## Exercise prompt:
Give the data again exactly, from its opening line through the line in which "The image size is (773, 455)." appears.

## Records for this task:

-.-.-

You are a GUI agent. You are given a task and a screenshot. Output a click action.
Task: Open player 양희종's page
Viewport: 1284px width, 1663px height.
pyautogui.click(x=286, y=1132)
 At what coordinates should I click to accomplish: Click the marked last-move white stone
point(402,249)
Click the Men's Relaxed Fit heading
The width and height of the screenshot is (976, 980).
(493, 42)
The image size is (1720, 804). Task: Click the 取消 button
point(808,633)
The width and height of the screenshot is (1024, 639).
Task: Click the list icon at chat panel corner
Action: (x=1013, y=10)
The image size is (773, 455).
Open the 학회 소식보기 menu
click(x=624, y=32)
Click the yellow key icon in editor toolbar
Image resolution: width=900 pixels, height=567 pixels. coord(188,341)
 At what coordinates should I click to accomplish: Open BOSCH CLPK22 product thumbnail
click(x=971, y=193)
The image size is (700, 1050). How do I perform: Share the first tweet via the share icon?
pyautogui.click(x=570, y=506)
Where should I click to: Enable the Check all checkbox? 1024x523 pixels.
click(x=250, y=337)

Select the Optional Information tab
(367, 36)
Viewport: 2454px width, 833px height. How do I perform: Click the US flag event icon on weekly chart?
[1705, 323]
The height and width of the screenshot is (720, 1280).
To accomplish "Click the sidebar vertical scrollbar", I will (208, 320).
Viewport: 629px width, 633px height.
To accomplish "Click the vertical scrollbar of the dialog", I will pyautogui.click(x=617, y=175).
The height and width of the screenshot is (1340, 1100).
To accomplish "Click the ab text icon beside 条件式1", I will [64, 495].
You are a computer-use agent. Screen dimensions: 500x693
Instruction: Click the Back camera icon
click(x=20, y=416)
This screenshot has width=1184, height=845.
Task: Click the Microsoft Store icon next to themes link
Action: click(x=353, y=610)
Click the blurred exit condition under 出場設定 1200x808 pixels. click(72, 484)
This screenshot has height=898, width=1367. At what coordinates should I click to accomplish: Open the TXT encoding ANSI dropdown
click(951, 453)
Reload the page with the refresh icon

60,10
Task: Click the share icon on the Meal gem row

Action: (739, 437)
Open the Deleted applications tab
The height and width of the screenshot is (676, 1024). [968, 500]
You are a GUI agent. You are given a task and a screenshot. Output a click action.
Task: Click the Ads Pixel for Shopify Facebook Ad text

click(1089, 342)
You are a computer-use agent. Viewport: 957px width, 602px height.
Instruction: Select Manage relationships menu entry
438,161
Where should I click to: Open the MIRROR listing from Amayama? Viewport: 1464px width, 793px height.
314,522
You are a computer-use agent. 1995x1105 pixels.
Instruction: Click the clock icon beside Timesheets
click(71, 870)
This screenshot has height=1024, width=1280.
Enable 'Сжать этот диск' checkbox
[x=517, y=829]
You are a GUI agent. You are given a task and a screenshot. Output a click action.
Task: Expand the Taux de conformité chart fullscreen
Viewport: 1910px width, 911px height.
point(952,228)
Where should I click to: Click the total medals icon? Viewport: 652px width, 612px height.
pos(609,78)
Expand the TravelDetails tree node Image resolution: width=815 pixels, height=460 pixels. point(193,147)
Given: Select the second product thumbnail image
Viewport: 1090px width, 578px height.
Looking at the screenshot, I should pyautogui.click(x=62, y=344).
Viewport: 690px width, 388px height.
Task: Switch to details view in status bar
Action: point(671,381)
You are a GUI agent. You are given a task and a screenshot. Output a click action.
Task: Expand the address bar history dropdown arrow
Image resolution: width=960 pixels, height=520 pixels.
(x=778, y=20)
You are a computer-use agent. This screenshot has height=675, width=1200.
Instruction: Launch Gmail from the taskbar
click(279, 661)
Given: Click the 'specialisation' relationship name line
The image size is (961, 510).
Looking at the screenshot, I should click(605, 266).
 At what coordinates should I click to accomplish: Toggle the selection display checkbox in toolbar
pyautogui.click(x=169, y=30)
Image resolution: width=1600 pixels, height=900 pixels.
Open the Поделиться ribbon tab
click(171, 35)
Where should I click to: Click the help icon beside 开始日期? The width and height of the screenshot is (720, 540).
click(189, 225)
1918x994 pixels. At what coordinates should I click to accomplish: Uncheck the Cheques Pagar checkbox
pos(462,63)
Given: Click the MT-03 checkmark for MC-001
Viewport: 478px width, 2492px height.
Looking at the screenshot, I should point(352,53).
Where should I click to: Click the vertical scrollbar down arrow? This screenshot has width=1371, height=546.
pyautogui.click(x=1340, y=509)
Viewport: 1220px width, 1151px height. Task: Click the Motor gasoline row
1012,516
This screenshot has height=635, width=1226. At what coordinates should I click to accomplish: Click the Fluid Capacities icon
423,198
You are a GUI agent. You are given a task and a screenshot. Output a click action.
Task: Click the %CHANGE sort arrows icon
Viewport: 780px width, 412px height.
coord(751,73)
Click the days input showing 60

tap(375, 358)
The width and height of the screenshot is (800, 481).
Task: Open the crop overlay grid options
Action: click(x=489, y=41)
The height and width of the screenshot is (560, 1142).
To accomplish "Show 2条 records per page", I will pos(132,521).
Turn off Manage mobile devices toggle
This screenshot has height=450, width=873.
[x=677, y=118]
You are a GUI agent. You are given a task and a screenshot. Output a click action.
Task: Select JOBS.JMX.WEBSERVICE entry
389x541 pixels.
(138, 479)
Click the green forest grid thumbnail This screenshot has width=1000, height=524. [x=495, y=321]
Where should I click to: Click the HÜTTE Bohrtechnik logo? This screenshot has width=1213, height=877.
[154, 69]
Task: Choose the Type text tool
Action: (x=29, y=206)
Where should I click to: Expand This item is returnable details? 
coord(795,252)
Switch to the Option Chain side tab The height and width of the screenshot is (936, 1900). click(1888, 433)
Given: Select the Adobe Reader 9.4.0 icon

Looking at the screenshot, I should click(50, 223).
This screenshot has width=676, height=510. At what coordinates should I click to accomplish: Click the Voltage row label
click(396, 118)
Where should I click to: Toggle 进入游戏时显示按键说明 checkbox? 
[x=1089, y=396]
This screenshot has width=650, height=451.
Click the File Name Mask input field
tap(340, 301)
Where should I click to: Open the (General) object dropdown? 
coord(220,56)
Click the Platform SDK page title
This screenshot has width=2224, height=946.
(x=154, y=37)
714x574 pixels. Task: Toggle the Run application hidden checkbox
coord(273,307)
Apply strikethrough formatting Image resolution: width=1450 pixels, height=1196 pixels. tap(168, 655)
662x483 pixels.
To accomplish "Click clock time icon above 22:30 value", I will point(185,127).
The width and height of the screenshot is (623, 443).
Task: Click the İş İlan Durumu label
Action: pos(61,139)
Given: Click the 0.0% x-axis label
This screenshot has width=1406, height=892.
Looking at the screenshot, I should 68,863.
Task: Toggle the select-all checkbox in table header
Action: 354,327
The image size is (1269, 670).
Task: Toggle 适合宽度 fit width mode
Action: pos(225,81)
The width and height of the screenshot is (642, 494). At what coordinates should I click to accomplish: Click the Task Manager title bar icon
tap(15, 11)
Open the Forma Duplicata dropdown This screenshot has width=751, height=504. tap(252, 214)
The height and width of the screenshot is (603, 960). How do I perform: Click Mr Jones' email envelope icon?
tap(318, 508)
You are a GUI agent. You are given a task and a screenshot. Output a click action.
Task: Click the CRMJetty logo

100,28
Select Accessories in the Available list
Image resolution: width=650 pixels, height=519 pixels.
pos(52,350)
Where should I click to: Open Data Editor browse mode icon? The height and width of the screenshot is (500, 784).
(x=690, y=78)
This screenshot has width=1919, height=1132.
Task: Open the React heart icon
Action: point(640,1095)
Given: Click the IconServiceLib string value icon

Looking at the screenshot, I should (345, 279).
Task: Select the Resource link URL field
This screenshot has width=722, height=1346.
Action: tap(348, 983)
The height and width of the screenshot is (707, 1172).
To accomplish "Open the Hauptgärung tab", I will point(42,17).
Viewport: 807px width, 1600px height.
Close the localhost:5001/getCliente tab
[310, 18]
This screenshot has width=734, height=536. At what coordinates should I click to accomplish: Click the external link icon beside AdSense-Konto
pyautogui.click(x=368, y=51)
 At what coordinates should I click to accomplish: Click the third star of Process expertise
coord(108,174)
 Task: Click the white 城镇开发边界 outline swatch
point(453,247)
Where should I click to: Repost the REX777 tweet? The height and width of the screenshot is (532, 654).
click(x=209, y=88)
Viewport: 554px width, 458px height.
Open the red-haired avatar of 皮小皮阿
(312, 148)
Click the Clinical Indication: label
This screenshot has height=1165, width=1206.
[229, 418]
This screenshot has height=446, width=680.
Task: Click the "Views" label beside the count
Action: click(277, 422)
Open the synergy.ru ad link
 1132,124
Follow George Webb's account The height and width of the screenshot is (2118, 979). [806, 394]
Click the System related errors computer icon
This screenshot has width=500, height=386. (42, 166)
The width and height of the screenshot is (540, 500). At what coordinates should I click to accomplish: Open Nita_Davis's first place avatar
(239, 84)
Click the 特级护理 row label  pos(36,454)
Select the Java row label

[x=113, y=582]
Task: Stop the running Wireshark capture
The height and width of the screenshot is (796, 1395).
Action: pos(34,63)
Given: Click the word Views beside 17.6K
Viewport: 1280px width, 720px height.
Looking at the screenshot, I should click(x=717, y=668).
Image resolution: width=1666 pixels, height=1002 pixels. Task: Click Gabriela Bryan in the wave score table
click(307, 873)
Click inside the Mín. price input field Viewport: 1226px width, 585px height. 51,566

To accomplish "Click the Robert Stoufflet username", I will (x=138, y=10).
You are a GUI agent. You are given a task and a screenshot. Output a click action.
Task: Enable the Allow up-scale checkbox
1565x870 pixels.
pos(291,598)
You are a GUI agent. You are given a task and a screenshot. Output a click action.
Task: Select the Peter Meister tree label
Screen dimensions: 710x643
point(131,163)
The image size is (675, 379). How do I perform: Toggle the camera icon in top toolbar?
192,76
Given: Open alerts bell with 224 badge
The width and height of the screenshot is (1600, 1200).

-.-.-

## Response to the task:
You are a GUI agent. You are given a task and a screenshot. Output a click action.
Task: Open player 양희종's page
Viewport: 1284px width, 1663px height.
pyautogui.click(x=286, y=1132)
 At what coordinates should I click to accomplish: Click the marked last-move white stone
point(402,249)
Click the Men's Relaxed Fit heading
The width and height of the screenshot is (976, 980).
(493, 42)
The image size is (1720, 804). Task: Click the 取消 button
point(808,633)
The width and height of the screenshot is (1024, 639).
Task: Click the list icon at chat panel corner
Action: (x=1013, y=10)
The image size is (773, 455).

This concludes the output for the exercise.